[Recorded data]

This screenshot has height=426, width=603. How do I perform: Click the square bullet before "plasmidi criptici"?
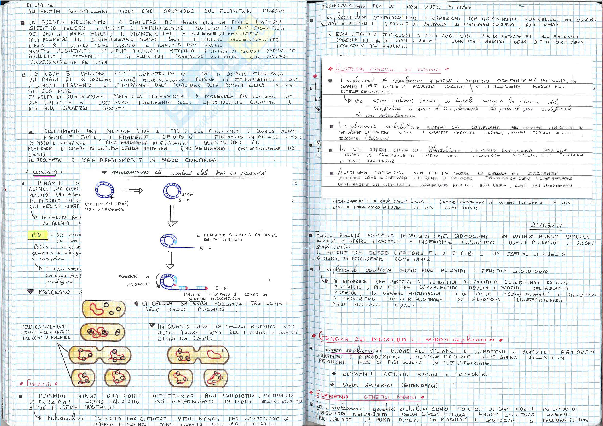[311, 269]
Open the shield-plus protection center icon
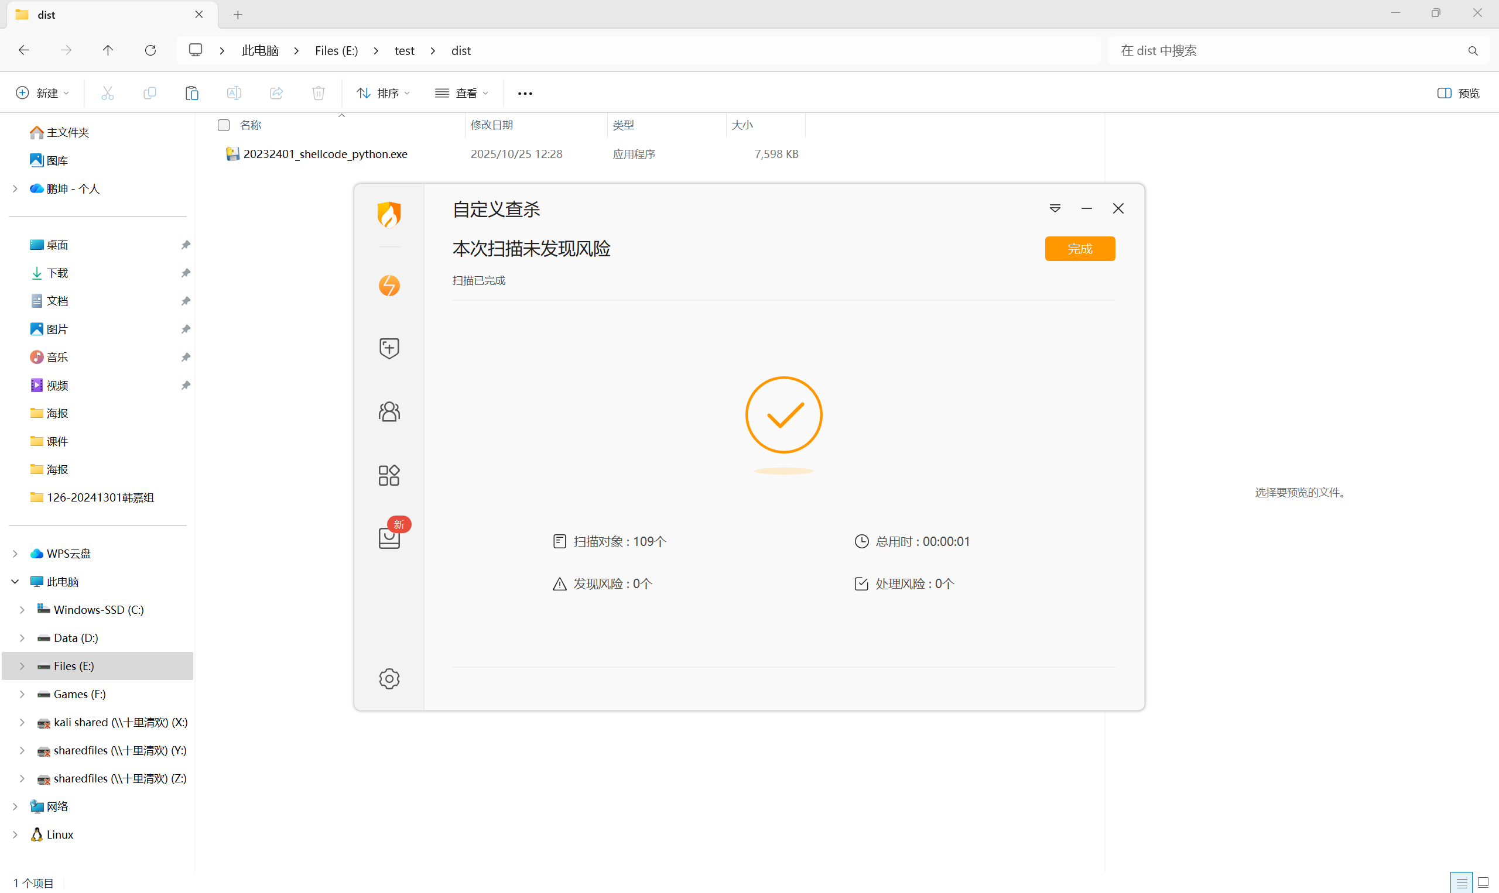 [389, 348]
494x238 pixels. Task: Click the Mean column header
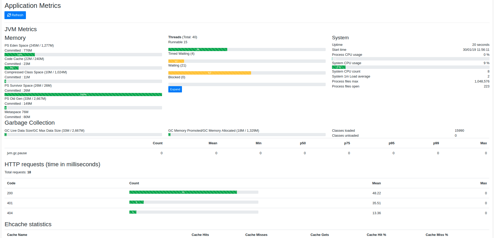point(376,183)
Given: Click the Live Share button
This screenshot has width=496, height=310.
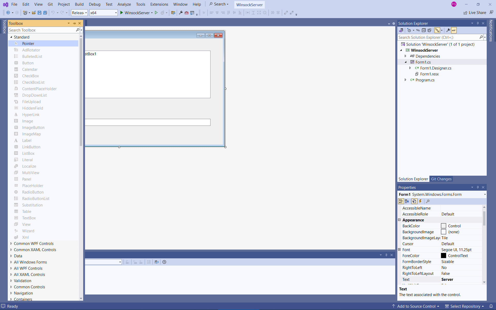Looking at the screenshot, I should point(475,13).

▶ How to complete this task
Return the data verbatim, leaving out the pictures it holds.

▶ Result
This screenshot has height=426, width=603. How do I perform: Click the square bullet before "plasmidi criptici"?
[311, 269]
Open the shield-plus protection center icon
 [389, 348]
494x238 pixels. Task: Click the Mean column header
point(376,183)
Given: Click the Live Share button
This screenshot has width=496, height=310.
Looking at the screenshot, I should point(475,13).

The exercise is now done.